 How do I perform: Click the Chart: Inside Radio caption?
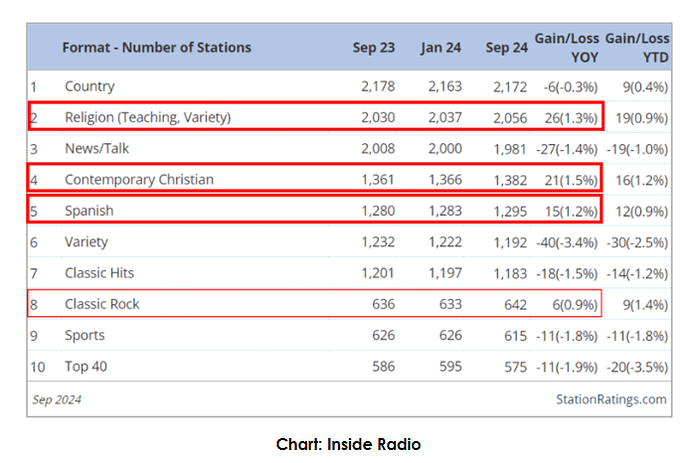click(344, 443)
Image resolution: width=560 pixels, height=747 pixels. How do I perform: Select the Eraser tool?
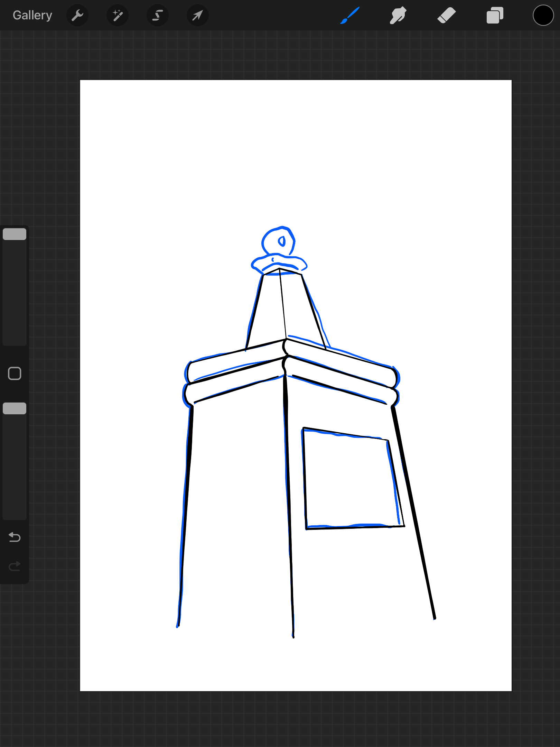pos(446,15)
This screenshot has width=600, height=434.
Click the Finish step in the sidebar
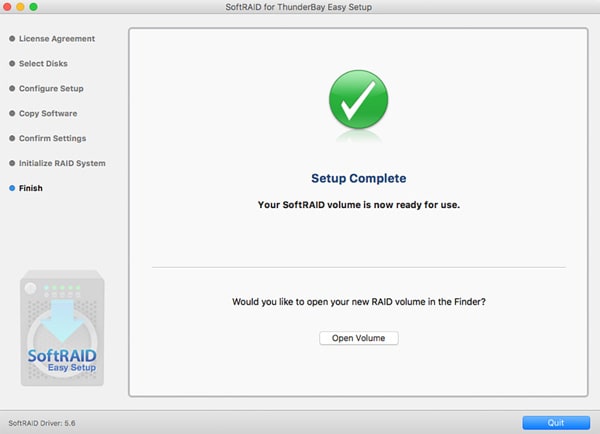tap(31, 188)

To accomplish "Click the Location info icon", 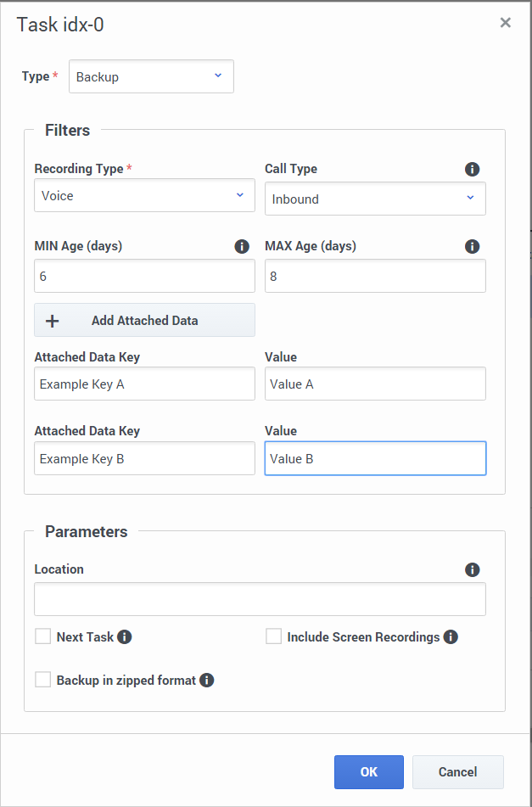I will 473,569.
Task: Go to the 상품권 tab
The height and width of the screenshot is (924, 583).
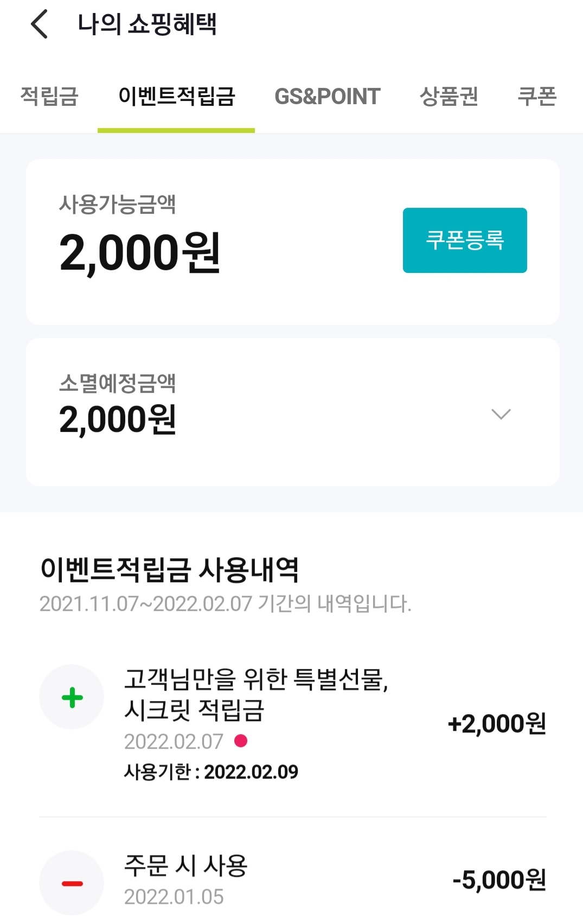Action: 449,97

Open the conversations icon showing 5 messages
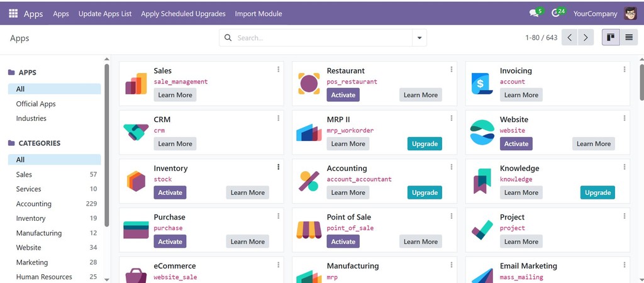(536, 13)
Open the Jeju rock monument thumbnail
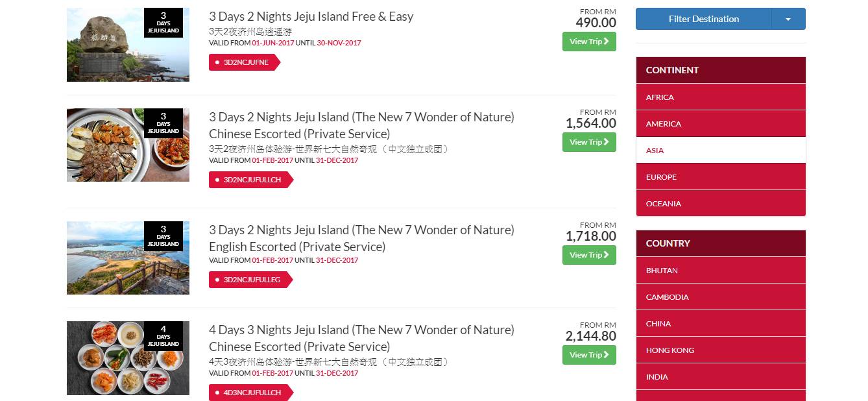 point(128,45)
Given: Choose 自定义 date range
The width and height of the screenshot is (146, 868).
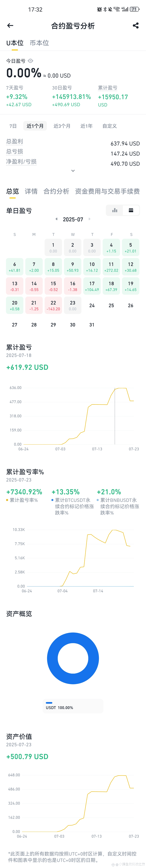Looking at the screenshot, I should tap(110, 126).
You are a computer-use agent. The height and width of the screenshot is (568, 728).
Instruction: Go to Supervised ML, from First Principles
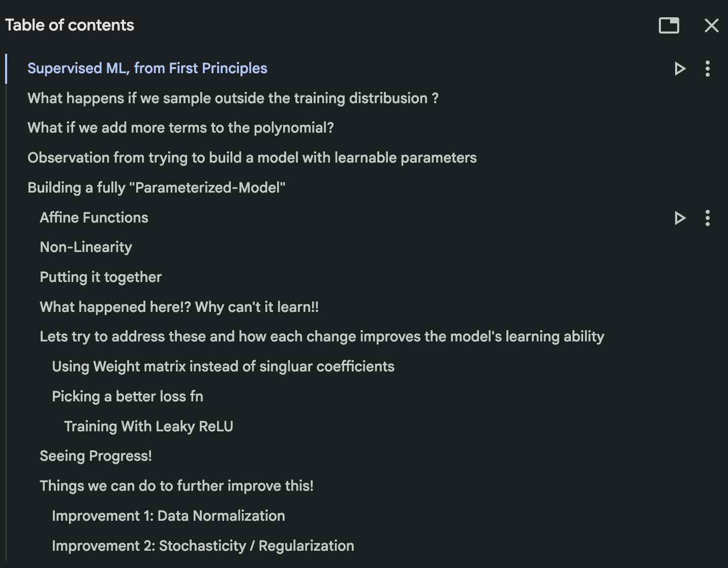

:::

*What this task involves*. What is needed is an exact copy of only the lines from the line containing "Open the Jeju rock monument thumbnail" through the last line of the entries, inclusive, without the pictures.

*Completed exercise*.
Open the Jeju rock monument thumbnail
 point(128,45)
Given: Choose 自定义 date range
The width and height of the screenshot is (146, 868).
Looking at the screenshot, I should tap(110, 126).
You are a computer-use agent. The height and width of the screenshot is (568, 728).
Instruction: Go to Supervised ML, from First Principles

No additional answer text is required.